The task
Transcribe the article below about Zambian Breweries and its cassava farmers in full, word for word.

Document segment
• • • • • • •

A pioneering automated payment and tracking system introduced by Zambian Breweries is helping to protect small-scale cassava farmers against COVID-19 ahead of the 2020 buying season.
The brewing company is poised to safeguard smallholder farmers under its cassava project in Luapula, Northern and Muchinga provinces through stringent COVID-19 precautionary measures through its Chembe BanQu automated payment system, which makes it easier for farmers to receive their money after selling cassava, through its partners MTN and Airtel Mobile money platforms.
Cassava is a key ingredient in brewing Eagle Lager.
“We are using digital technology to communicate with farmers to avoid mass gathering, on one end, and encourage social distancing, on the other end,” said Zambian Breweries agriculture manager Chris Nicolle.
Mr Nicolle explained that Zambian Breweries, together with Zazu, a Lusaka-based fintech company, is also providing e-learning services and digital communication solutions to smallholder farmers during the COVID-19 outbreak.
“We have a lot of concerns about meeting face-to-face. Therefore, with the help of Zazu, we have set up a digital platform that works entirely on SMS. This platform allows us to give farmers skills training, such as financial loan management, while at a distance,” he said.
Mr Nicolle noted that as the cassava buying season slowly draws closer, the brewing company is stepping up preventive measures aimed at combating the spread of the new respiratory disease.
Other measures include providing farmers with facemasks and hand sanitisers.
“We will also disinfect buying sites, observe social distancing, and put up COVID-19 posters, and hand washing sites to prevent transmission of the disease,” Mr Nicolle added.
The country’s largest brewing company will also protect its staff members on the frontline during the cassava buying season.
“We will provide adequate personal protective equipment to our frontline staff to ensure they are safe while attending to farmers,” he said.

• • • • • • •

(Records from a dataset)
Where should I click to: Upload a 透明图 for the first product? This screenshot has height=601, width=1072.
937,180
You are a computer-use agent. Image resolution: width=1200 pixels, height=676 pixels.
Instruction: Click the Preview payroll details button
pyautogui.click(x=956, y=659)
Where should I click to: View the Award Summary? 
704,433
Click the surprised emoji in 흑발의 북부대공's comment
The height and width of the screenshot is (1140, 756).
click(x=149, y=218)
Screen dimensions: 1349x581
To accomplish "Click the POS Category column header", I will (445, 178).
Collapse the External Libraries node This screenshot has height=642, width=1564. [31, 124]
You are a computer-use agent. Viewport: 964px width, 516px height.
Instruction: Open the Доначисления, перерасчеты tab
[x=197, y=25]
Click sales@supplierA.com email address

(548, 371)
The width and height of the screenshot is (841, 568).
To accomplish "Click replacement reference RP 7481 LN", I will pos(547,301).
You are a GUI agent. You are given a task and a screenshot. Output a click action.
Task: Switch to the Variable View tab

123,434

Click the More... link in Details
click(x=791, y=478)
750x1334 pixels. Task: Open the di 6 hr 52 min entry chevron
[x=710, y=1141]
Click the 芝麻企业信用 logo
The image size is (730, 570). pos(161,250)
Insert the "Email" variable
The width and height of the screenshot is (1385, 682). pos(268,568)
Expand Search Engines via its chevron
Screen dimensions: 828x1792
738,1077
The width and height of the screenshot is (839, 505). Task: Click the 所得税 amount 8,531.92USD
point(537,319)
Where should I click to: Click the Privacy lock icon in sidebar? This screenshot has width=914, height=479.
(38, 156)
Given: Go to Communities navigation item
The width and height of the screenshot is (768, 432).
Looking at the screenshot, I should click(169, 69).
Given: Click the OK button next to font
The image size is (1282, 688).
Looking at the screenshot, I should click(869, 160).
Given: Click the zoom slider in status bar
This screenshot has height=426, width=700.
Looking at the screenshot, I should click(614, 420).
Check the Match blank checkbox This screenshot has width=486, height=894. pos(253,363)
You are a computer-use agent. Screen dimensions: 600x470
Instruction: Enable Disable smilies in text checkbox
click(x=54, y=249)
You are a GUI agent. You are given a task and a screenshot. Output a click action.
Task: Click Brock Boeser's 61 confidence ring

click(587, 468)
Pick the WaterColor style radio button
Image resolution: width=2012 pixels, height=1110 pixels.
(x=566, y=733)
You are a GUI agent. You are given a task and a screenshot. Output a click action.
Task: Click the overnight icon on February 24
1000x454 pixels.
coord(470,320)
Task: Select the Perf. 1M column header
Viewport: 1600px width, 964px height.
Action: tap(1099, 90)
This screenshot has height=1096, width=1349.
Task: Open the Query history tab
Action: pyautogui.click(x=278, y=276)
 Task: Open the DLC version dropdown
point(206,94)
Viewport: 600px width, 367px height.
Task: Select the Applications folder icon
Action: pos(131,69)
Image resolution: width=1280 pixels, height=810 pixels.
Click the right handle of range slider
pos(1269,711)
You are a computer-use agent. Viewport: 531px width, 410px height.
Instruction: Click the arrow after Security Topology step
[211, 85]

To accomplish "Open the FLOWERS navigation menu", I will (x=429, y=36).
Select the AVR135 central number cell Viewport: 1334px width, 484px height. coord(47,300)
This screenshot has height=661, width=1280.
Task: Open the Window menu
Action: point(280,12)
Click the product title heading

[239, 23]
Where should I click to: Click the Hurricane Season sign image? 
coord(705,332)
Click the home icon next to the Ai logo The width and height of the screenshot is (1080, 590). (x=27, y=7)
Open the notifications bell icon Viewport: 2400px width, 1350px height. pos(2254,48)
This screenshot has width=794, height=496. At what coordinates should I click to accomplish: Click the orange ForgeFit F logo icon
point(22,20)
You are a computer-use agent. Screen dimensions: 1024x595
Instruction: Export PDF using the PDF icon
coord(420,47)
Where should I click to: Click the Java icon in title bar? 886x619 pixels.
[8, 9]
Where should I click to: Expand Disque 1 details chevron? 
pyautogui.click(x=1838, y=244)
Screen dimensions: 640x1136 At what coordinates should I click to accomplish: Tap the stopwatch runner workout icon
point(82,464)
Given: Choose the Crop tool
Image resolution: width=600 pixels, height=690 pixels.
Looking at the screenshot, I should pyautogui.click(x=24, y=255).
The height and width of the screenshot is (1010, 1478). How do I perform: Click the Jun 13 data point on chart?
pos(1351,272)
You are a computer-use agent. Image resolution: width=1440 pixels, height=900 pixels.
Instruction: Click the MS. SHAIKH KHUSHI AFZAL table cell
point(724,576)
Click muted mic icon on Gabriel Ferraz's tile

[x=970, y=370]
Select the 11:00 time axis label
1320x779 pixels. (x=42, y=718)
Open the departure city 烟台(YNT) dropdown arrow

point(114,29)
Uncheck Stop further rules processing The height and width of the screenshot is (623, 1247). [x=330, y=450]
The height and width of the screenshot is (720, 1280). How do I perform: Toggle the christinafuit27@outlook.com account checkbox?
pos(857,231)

• • • • • • •

Solution to the problem
A pioneering automated payment and tracking system introduced by Zambian Breweries is helping to protect small-scale cassava farmers against COVID-19 ahead of the 2020 buying season.
The brewing company is poised to safeguard smallholder farmers under its cassava project in Luapula, Northern and Muchinga provinces through stringent COVID-19 precautionary measures through its Chembe BanQu automated payment system, which makes it easier for farmers to receive their money after selling cassava, through its partners MTN and Airtel Mobile money platforms.
Cassava is a key ingredient in brewing Eagle Lager.
“We are using digital technology to communicate with farmers to avoid mass gathering, on one end, and encourage social distancing, on the other end,” said Zambian Breweries agriculture manager Chris Nicolle.
Mr Nicolle explained that Zambian Breweries, together with Zazu, a Lusaka-based fintech company, is also providing e-learning services and digital communication solutions to smallholder farmers during the COVID-19 outbreak.
“We have a lot of concerns about meeting face-to-face. Therefore, with the help of Zazu, we have set up a digital platform that works entirely on SMS. This platform allows us to give farmers skills training, such as financial loan management, while at a distance,” he said.
Mr Nicolle noted that as the cassava buying season slowly draws closer, the brewing company is stepping up preventive measures aimed at combating the spread of the new respiratory disease.
Other measures include providing farmers with facemasks and hand sanitisers.
“We will also disinfect buying sites, observe social distancing, and put up COVID-19 posters, and hand washing sites to prevent transmission of the disease,” Mr Nicolle added.
The country’s largest brewing company will also protect its staff members on the frontline during the cassava buying season.
“We will provide adequate personal protective equipment to our frontline staff to ensure they are safe while attending to farmers,” he said.